MP Mukunji Ishiara’s police storm demanding OCS over killings has sent shock waves through Embu County and beyond after the Manyatta member of parliament led hundreds of furious residents straight to the station gates. John Gitonga Mukunji did not come alone.
He marched with a large crowd from Ishiara town demanding answers about the shooting deaths of two young men just days earlier. The group wanted the officer commanding the station produced right then so they could hear why police opened fire on peaceful protesters.
It all started when locals took to the streets to complain about the terrible state of Ishiara Level Four Hospital. The facility that should serve thousands in Mbeere North had fallen into disrepair, with broken equipment, leaking roofs and long waits that left sick people suffering.
Residents said enough was enough and staged a demonstration to highlight the neglect. What began as voices calling for better health services turned tragic when police responded with live bullets. Two young men lost their lives in the chaos, and the community has not stopped mourning since.
Yesterday the MP visited the families of the victims first. He sat with them, offered condolences and listened to their pain. Then he turned his attention to the police station itself. Hundreds joined him in the march, some carrying placards, others simply walking in silence at first before their frustration boiled over.
When they reached the gates Mukunji stepped forward and told the officers on duty to bring out the OCS. He wanted the commander who gave the order to shoot to face the people directly. The crowd backed him up, chanting for justice and refusing to leave until they got it. He spoke clearly without raising his voice too much, yet every word carried the weight of the whole community.

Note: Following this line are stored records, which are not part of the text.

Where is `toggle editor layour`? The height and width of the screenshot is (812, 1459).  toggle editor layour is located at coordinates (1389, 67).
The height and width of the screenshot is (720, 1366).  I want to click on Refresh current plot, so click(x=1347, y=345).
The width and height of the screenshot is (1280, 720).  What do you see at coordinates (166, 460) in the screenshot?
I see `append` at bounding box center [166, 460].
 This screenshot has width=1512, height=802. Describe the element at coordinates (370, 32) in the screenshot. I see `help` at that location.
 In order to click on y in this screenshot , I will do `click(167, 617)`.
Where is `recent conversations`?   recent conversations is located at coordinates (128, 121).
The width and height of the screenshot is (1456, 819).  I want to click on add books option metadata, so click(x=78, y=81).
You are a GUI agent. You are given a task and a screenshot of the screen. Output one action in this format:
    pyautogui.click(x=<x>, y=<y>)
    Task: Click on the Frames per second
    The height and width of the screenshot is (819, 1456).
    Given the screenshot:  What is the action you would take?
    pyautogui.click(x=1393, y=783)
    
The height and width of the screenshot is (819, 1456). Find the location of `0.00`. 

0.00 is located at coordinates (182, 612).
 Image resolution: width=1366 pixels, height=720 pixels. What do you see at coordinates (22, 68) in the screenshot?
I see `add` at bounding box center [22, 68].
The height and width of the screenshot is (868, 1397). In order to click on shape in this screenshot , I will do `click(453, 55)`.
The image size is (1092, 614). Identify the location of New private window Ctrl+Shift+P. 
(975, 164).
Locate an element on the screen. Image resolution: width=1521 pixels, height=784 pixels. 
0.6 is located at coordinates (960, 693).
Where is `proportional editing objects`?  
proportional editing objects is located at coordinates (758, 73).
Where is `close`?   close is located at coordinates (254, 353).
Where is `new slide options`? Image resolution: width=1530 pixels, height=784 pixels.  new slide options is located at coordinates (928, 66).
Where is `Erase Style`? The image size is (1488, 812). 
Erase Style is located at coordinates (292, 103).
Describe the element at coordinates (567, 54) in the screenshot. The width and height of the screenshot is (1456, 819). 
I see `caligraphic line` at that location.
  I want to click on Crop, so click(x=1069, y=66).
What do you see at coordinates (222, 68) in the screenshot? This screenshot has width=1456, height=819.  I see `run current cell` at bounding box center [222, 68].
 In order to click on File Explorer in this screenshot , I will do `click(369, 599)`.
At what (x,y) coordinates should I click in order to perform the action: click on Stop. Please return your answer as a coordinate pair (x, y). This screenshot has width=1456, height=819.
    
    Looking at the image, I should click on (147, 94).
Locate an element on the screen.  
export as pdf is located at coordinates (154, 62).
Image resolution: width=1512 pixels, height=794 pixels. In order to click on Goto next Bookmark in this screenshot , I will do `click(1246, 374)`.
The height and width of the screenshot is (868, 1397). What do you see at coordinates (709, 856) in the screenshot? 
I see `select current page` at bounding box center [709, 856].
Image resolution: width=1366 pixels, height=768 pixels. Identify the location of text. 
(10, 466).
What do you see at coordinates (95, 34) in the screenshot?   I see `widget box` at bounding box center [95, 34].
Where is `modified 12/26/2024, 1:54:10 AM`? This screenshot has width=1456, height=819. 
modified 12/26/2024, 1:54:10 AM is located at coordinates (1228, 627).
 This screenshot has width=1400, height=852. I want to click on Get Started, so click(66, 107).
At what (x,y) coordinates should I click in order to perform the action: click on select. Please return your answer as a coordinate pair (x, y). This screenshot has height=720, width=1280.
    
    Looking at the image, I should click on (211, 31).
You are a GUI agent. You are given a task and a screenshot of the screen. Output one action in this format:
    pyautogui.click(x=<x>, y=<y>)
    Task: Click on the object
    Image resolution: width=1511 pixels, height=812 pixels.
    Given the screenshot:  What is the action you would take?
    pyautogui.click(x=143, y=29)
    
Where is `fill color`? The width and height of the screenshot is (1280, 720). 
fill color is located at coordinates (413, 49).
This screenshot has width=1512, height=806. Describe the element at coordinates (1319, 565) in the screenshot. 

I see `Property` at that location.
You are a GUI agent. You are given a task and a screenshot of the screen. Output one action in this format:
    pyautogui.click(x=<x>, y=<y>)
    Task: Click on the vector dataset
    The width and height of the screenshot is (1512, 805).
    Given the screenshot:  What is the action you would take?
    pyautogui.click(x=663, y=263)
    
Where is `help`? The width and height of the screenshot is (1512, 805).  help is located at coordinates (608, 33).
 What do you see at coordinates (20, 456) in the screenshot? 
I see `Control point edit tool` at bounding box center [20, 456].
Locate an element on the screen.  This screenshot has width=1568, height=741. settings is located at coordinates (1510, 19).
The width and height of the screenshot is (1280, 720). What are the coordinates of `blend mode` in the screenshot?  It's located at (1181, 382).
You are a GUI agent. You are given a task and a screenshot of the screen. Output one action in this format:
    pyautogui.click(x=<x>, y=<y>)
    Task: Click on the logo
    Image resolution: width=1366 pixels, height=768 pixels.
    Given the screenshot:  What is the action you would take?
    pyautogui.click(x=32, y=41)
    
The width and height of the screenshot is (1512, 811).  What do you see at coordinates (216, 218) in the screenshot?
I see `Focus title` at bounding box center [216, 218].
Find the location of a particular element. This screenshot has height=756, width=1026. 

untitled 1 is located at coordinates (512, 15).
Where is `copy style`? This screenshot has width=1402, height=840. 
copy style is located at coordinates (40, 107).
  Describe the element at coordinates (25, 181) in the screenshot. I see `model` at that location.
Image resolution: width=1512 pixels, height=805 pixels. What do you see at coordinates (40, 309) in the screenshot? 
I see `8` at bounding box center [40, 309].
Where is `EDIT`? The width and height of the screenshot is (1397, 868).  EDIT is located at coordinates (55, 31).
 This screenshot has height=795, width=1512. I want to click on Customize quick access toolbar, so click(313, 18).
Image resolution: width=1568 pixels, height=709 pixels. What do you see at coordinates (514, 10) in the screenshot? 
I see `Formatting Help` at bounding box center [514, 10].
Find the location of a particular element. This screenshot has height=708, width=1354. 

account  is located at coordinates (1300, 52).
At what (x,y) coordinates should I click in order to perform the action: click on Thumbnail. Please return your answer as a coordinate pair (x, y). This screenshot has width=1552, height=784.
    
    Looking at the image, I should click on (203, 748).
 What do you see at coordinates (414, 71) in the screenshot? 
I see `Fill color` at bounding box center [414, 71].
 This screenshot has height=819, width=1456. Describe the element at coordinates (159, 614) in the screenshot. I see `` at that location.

Mukunji reminded the officers that the young men were not criminals or troublemakers. They were sons, brothers and ordinary Kenyans who wanted a hospital that actually worked. He asked how many more lives would be lost before someone took responsibility for the poor conditions that sparked the protest in the first place.
This is not the first time police actions in Kenya have drawn sharp criticism, but the speed of this response from the MP and the sheer number of residents who showed up show how deep the anger runs here.
Embu County leaders have known about the hospital problems for months, yet little changed until blood was spilt. Now the National Police Service has already recalled the OCS amid mounting pressure. That move came after the video of the storm spread online and more voices joined the call for a full investigation.
People in Ishiara and surrounding areas feel the hospital failure hit them hardest. Mothers bring children with fevers only to wait hours without proper medicine. Farmers injured in fields end up travelling far for basic care. The protest was supposed to force attention on those daily struggles.
Instead, it ended with two funerals planned and questions about why force was used so quickly. Mukunji has promised to keep pushing until the full story comes out, including who authorised the shooting and whether the officers followed proper procedures.
Some praise the MP for standing with his people instead of staying quiet in Nairobi. Others worry that confrontations like this could escalate if more leaders join similar actions. For now the focus stays on Ishiara, where families wait for justice and the hospital still needs urgent fixes.
The MP has made it clear he will not let the matter fade. After leaving the station, he continued visiting affected families and speaking to the press about the need for accountability.
He pointed out that the young men were protesting peacefully and deserved protection, not bullets. His words echo what many in the crowd said too. They feel let down by both the county government running the hospital and the national authorities supposed to keep order.
Meanwhile, police leadership must explain the sequence of events from the first stone thrown to the fatal shots. An independent probe could help, but residents want more than promises. They want the OCS and any involved officers to answer directly.
Life in Ishiara feels heavier today. Markets that usually buzz with activity have quieter corners where people discuss the deaths. Young people who joined the protest wonder if their voices will ever be heard without risk.
Older residents remember past clashes and hope this time brings real change instead of another cycle of anger and forgetting. The MP storm at the police station has at least forced the conversation into the open, where it cannot be ignored.
As investigations begin, the two young men remain at the centre of it all. Their names and faces appear in posts and conversations reminding everyone what the protest was truly about. Better health care, safer demonstrations and trust between police and the people they serve.